Artwork
Fanny Wocke

Fanny Wocke is an ink print by Ernst Ludwig Kirchner. It dates from 1916 and is held in the collection of the National Gallery of Art.
About this work
Overview
Ernst Ludwig Kirchner produced *Fanny Wocke* in 1916 as a woodcut printed on blotting paper.
Ernst Ludwig Kirchner produced *Fanny Wocke* in 1916 as a woodcut printed on blotting paper. A key figure in the German Expressionist movement and co-founder of Die Brücke, Kirchner used the woodcut medium to explore emotional intensity through direct, tactile mark-making. The choice of blotting paper, an unconventional support, heightened the print’s raw texture and immediacy, aligning with the group’s rejection of academic refinement.
Subject & Meaning
The portrait depicts Fanny Wocke, a woman whose face is partially obscured by an oversized hat with exaggerated feathers. The hat dominates the composition, reducing the sitter’s identity to a silhouette amid structural forms. This visual suppression may reflect Kirchner’s interest in anonymity, psychological distance, or the performative nature of social appearance during a time of personal and cultural upheaval.
Technique & Style
Kirchner carved the image directly into wood, using sharp, angular incisions that create a fractured, energetic line quality. Ink was pressed into the carved grooves and transferred onto blotting paper, which absorbed the ink unevenly, enhancing the print’s roughness. The absence of gradation and the stark contrast between dark forms and the pale ground emphasize emotional tension over naturalism, characteristic of Expressionist aesthetics.
History & Provenance
Created during Kirchner’s time in the Swiss Alps, where he sought refuge from urban stress and wartime anxiety, *Fanny Wocke* belongs to a series of portraits made between 1915 and 1918. After the Nazi regime labeled his work 'degenerate' in the 1930s, many of his prints were confiscated or destroyed. This piece survived, likely due to its small scale and private circulation, and remains a testament to his resilience under political repression.
Context
In 1916, Europe was engulfed in war, and Kirchner, like many Expressionists, turned inward, focusing on psychological states rather than external reality. The woodcut medium, accessible and immediate, suited his need for direct expression.
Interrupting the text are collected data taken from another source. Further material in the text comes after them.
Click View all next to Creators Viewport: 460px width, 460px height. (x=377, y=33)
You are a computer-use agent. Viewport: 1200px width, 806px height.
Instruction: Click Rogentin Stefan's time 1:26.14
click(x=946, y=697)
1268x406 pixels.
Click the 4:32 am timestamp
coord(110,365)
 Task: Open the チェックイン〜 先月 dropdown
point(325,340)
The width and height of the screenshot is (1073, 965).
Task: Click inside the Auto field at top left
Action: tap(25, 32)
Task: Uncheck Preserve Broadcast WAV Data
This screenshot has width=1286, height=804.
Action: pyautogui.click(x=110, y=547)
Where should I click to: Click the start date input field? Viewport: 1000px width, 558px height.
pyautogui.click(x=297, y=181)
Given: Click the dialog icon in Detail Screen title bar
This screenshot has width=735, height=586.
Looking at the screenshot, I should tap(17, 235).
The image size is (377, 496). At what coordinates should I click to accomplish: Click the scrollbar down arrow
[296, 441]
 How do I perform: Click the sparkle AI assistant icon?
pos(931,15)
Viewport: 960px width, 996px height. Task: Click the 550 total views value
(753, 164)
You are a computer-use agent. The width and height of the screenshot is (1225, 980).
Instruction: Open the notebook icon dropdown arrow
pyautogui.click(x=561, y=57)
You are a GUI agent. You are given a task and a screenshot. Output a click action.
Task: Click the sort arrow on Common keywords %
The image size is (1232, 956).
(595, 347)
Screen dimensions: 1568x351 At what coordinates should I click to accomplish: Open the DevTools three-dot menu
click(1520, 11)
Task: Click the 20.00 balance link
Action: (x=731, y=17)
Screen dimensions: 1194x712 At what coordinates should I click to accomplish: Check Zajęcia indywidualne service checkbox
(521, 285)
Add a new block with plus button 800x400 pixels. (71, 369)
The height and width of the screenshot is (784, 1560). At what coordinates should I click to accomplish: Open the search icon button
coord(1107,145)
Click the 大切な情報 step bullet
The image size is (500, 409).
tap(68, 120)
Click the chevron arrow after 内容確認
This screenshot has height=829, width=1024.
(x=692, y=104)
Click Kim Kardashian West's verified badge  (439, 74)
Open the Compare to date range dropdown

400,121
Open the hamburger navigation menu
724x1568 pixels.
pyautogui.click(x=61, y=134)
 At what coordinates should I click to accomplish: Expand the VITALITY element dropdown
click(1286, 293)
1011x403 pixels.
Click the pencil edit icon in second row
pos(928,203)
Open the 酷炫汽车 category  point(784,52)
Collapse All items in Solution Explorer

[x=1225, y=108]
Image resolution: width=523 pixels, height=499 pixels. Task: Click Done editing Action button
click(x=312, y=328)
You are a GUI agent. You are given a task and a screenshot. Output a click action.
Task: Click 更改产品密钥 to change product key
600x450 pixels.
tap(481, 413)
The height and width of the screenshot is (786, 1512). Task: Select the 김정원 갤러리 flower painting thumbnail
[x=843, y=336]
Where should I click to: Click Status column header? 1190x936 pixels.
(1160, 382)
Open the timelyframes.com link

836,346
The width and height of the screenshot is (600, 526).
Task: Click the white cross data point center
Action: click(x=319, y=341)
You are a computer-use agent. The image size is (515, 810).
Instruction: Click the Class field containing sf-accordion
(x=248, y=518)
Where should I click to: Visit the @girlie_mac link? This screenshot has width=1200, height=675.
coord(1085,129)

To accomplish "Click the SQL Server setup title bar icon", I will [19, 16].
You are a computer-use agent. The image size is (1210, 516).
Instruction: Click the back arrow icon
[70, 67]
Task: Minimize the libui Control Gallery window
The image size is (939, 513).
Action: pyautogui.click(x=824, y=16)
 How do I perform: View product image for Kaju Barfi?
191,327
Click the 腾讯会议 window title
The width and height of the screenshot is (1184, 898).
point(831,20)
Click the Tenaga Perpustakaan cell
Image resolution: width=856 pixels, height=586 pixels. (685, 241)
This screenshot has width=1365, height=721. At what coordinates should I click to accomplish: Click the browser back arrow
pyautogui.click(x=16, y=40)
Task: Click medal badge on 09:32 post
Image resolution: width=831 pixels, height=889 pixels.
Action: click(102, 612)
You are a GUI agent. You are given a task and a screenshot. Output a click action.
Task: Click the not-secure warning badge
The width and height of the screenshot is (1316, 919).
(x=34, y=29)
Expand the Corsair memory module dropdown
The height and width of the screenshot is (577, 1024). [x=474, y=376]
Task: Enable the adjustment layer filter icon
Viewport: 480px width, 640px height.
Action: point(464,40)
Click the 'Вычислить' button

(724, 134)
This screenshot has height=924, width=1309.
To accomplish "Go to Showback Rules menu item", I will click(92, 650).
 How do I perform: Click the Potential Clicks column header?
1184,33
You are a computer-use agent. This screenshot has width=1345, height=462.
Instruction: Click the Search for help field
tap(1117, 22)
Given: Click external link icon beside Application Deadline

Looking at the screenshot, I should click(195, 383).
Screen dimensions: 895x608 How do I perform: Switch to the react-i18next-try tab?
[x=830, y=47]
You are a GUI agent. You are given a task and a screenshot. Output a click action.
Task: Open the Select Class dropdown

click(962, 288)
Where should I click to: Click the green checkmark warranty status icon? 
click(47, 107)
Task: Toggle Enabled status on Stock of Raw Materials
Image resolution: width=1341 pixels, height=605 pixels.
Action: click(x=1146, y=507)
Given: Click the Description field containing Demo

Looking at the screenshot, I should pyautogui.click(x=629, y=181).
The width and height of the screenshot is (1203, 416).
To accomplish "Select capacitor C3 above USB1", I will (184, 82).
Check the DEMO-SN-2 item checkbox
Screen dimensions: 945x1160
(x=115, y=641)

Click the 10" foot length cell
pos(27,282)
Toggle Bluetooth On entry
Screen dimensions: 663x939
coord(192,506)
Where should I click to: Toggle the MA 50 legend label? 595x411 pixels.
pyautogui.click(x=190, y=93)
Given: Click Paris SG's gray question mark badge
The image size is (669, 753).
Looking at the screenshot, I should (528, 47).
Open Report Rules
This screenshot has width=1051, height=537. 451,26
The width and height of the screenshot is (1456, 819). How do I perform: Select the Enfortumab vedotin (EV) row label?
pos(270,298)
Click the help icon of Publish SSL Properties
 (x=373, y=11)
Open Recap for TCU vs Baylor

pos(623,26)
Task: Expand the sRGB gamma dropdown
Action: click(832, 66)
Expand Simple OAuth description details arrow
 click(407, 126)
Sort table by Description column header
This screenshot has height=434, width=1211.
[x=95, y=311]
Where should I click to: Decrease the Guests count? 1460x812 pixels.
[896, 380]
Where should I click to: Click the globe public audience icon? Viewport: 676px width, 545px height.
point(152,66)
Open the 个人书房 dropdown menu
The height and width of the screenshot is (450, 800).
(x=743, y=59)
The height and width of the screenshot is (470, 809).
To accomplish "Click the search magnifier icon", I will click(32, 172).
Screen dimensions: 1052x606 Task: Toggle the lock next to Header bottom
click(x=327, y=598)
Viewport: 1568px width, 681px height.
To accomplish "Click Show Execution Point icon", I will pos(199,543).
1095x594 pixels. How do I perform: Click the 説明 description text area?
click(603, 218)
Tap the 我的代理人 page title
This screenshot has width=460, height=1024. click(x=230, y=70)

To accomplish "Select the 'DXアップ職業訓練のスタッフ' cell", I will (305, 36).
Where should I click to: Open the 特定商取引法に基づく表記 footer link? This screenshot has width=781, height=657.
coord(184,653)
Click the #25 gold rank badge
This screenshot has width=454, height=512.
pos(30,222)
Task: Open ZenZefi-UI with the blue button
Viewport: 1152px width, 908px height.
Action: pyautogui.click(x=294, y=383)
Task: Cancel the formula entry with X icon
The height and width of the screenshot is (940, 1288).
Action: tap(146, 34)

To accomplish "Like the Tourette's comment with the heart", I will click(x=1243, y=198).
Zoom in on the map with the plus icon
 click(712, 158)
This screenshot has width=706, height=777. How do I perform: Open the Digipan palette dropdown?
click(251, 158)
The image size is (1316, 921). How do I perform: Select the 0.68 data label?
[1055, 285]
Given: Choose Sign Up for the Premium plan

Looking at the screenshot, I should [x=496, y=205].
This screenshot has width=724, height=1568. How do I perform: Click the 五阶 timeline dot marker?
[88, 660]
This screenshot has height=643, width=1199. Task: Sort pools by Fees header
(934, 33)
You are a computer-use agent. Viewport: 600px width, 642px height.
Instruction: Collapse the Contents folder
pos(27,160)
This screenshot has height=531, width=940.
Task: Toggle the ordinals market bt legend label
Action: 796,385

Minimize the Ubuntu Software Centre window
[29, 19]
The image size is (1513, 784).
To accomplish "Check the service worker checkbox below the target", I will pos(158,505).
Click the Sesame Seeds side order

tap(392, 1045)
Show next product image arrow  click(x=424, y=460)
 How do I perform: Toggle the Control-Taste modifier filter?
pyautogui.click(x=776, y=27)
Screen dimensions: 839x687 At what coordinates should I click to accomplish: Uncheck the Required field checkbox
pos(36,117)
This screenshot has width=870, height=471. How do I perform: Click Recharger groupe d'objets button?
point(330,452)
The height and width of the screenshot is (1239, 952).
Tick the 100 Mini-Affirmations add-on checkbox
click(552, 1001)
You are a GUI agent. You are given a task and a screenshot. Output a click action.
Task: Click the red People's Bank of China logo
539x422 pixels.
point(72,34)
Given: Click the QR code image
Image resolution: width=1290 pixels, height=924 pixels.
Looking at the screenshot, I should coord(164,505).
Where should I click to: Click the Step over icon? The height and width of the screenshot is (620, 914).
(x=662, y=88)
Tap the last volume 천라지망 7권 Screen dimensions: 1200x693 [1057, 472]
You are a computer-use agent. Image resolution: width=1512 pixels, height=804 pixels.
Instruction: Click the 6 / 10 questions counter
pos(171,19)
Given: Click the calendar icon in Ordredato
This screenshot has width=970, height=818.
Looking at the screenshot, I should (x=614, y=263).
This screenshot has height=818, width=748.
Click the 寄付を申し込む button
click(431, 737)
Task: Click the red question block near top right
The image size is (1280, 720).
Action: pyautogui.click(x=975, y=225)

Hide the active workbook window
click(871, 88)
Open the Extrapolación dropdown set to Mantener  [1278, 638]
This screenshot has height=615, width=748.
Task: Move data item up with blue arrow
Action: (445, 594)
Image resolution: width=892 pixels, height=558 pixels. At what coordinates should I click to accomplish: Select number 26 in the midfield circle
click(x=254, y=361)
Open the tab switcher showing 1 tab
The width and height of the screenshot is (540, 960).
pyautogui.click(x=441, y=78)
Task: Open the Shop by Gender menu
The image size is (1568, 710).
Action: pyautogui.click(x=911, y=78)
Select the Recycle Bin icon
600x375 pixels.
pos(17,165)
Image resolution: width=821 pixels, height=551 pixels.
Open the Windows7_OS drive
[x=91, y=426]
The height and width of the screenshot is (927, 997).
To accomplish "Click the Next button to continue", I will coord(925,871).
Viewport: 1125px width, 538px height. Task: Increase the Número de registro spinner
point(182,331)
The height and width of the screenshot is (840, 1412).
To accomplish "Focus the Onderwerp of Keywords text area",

Die Brücke’s earlier ideals of artistic liberation had evolved into a more introspective, fragmented style, reflecting both personal turmoil and the broader collapse of pre-war certainties.
Legacy
Fanny Wocke exemplifies Kirchner’s mature approach to printmaking: emotionally charged, formally stripped, and materially honest. Though overshadowed in public memory by his paintings, his woodcuts influenced later generations of printmakers who valued raw expression over technical polish. The work endures as a quiet but forceful record of individual presence amid societal fragmentation.
Own this work as a print
Artist & collection
Artist
Ernst Ludwig Kirchner (6 May 1880 – 15 June 1938) was a German expressionist painter and printmaker.